▶ How to complete this task: Quote, with no changes, the lines that run from the top of the material to the line with "Open the spiders", both included.

▶ Information provided:
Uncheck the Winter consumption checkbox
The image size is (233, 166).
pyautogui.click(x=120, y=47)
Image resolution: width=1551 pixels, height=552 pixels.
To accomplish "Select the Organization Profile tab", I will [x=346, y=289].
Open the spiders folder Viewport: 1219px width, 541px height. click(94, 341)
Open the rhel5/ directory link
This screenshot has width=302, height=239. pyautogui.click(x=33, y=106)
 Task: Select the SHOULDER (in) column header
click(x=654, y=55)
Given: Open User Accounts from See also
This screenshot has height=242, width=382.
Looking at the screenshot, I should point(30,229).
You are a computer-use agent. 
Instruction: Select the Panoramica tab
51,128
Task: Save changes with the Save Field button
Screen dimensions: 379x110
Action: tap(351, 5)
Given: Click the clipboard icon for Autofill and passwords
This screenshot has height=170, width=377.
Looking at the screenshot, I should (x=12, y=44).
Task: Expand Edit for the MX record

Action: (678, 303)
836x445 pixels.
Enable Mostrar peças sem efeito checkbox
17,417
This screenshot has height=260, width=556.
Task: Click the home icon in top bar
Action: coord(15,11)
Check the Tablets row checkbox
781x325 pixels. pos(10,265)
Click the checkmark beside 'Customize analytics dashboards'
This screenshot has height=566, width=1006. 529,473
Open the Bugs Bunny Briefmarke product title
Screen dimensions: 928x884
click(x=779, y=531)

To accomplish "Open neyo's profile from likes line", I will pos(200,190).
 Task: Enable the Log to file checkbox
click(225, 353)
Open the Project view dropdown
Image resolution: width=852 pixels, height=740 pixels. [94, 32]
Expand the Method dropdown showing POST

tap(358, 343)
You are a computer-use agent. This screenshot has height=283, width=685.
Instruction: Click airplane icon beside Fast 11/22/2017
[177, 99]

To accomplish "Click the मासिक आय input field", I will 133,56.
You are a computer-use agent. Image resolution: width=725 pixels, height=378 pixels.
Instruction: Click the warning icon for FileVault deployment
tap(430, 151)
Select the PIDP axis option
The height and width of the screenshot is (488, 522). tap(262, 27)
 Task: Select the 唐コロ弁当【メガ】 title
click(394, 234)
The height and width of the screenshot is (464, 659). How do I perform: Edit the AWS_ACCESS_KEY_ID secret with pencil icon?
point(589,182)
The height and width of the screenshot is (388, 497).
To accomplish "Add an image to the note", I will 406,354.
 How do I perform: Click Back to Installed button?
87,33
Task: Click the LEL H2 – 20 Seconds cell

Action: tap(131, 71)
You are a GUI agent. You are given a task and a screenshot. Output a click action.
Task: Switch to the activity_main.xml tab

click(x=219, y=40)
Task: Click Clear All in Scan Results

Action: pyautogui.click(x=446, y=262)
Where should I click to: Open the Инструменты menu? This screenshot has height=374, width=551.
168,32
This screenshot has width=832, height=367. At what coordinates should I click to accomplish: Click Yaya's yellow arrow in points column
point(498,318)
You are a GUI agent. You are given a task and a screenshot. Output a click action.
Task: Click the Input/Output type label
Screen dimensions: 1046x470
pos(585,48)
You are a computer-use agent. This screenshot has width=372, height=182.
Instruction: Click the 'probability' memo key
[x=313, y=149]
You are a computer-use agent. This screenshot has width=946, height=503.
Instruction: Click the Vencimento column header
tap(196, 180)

▶ Output for this exercise:
Uncheck the Winter consumption checkbox
The image size is (233, 166).
pyautogui.click(x=120, y=47)
Image resolution: width=1551 pixels, height=552 pixels.
To accomplish "Select the Organization Profile tab", I will [x=346, y=289].
Open the spiders folder Viewport: 1219px width, 541px height. click(94, 341)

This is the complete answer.